Work to complete:
Without skipping or changing anything, print all the entries.

Input material:
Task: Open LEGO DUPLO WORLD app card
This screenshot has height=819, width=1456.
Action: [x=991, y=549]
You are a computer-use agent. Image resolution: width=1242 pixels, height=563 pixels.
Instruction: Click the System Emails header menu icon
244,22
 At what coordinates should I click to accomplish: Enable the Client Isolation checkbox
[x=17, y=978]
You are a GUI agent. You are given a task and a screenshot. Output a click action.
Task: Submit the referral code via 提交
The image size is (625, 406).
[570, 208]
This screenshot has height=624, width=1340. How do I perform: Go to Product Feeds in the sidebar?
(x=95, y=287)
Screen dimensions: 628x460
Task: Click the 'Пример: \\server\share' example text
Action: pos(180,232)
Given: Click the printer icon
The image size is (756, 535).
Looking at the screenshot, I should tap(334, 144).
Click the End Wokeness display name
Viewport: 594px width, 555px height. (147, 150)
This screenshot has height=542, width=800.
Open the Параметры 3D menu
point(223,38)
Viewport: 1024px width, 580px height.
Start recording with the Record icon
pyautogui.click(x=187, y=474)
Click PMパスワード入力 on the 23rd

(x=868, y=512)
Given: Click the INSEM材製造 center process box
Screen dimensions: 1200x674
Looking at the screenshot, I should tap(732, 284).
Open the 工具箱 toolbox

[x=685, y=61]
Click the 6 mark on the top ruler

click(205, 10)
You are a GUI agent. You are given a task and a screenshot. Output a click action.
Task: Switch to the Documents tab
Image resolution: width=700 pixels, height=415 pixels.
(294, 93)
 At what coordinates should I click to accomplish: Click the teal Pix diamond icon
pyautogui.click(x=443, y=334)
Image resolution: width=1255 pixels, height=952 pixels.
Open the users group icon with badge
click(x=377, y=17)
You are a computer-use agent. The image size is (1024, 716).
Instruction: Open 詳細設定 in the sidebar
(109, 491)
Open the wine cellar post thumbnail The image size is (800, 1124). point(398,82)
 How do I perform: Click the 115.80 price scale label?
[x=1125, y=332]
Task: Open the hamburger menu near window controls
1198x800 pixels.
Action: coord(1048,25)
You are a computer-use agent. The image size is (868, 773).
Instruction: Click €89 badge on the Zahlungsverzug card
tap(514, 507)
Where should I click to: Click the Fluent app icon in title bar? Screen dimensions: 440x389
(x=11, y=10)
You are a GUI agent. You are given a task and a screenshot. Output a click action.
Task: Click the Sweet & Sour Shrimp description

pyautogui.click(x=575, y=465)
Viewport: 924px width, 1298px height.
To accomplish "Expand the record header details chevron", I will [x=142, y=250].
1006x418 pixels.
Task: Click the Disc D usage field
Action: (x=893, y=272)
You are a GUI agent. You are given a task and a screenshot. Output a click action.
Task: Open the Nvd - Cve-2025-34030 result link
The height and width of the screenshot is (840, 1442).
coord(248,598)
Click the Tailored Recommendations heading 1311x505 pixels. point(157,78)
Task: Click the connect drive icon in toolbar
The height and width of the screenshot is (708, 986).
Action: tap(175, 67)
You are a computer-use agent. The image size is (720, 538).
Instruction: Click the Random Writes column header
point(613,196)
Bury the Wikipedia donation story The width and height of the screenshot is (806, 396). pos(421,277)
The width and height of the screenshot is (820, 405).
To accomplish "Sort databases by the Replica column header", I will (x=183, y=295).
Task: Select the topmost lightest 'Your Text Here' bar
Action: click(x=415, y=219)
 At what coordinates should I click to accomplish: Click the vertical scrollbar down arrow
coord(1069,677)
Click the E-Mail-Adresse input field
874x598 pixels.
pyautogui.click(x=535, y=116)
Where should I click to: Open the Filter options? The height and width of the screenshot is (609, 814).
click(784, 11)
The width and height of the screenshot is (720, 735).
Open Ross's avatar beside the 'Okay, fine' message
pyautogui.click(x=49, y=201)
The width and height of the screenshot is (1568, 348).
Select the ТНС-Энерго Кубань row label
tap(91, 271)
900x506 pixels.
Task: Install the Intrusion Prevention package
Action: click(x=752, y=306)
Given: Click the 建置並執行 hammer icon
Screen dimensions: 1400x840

Final answer:
Task: Open LEGO DUPLO WORLD app card
This screenshot has height=819, width=1456.
Action: [x=991, y=549]
You are a computer-use agent. Image resolution: width=1242 pixels, height=563 pixels.
Instruction: Click the System Emails header menu icon
244,22
 At what coordinates should I click to accomplish: Enable the Client Isolation checkbox
[x=17, y=978]
You are a GUI agent. You are given a task and a screenshot. Output a click action.
Task: Submit the referral code via 提交
The image size is (625, 406).
[570, 208]
This screenshot has height=624, width=1340. How do I perform: Go to Product Feeds in the sidebar?
(x=95, y=287)
Screen dimensions: 628x460
Task: Click the 'Пример: \\server\share' example text
Action: pos(180,232)
Given: Click the printer icon
The image size is (756, 535).
Looking at the screenshot, I should tap(334, 144).
Click the End Wokeness display name
Viewport: 594px width, 555px height. (147, 150)
This screenshot has height=542, width=800.
Open the Параметры 3D menu
point(223,38)
Viewport: 1024px width, 580px height.
Start recording with the Record icon
pyautogui.click(x=187, y=474)
Click PMパスワード入力 on the 23rd

(x=868, y=512)
Given: Click the INSEM材製造 center process box
Screen dimensions: 1200x674
Looking at the screenshot, I should tap(732, 284).
Open the 工具箱 toolbox

[x=685, y=61]
Click the 6 mark on the top ruler

click(205, 10)
You are a GUI agent. You are given a task and a screenshot. Output a click action.
Task: Switch to the Documents tab
Image resolution: width=700 pixels, height=415 pixels.
(294, 93)
 At what coordinates should I click to accomplish: Click the teal Pix diamond icon
pyautogui.click(x=443, y=334)
Image resolution: width=1255 pixels, height=952 pixels.
Open the users group icon with badge
click(x=377, y=17)
You are a computer-use agent. The image size is (1024, 716).
Instruction: Open 詳細設定 in the sidebar
(109, 491)
Open the wine cellar post thumbnail The image size is (800, 1124). point(398,82)
 How do I perform: Click the 115.80 price scale label?
[x=1125, y=332]
Task: Open the hamburger menu near window controls
1198x800 pixels.
Action: coord(1048,25)
You are a computer-use agent. The image size is (868, 773).
Instruction: Click €89 badge on the Zahlungsverzug card
tap(514, 507)
Where should I click to: Click the Fluent app icon in title bar? Screen dimensions: 440x389
(x=11, y=10)
You are a GUI agent. You are given a task and a screenshot. Output a click action.
Task: Click the Sweet & Sour Shrimp description

pyautogui.click(x=575, y=465)
Viewport: 924px width, 1298px height.
To accomplish "Expand the record header details chevron", I will [x=142, y=250].
1006x418 pixels.
Task: Click the Disc D usage field
Action: (x=893, y=272)
You are a GUI agent. You are given a task and a screenshot. Output a click action.
Task: Open the Nvd - Cve-2025-34030 result link
The height and width of the screenshot is (840, 1442).
coord(248,598)
Click the Tailored Recommendations heading 1311x505 pixels. point(157,78)
Task: Click the connect drive icon in toolbar
The height and width of the screenshot is (708, 986).
Action: tap(175, 67)
You are a computer-use agent. The image size is (720, 538).
Instruction: Click the Random Writes column header
point(613,196)
Bury the Wikipedia donation story The width and height of the screenshot is (806, 396). pos(421,277)
The width and height of the screenshot is (820, 405).
To accomplish "Sort databases by the Replica column header", I will (x=183, y=295).
Task: Select the topmost lightest 'Your Text Here' bar
Action: click(x=415, y=219)
 At what coordinates should I click to accomplish: Click the vertical scrollbar down arrow
coord(1069,677)
Click the E-Mail-Adresse input field
874x598 pixels.
pyautogui.click(x=535, y=116)
Where should I click to: Open the Filter options? The height and width of the screenshot is (609, 814).
click(784, 11)
The width and height of the screenshot is (720, 735).
Open Ross's avatar beside the 'Okay, fine' message
pyautogui.click(x=49, y=201)
The width and height of the screenshot is (1568, 348).
Select the ТНС-Энерго Кубань row label
tap(91, 271)
900x506 pixels.
Task: Install the Intrusion Prevention package
Action: click(x=752, y=306)
Given: Click the 建置並執行 hammer icon
Screen dimensions: 1400x840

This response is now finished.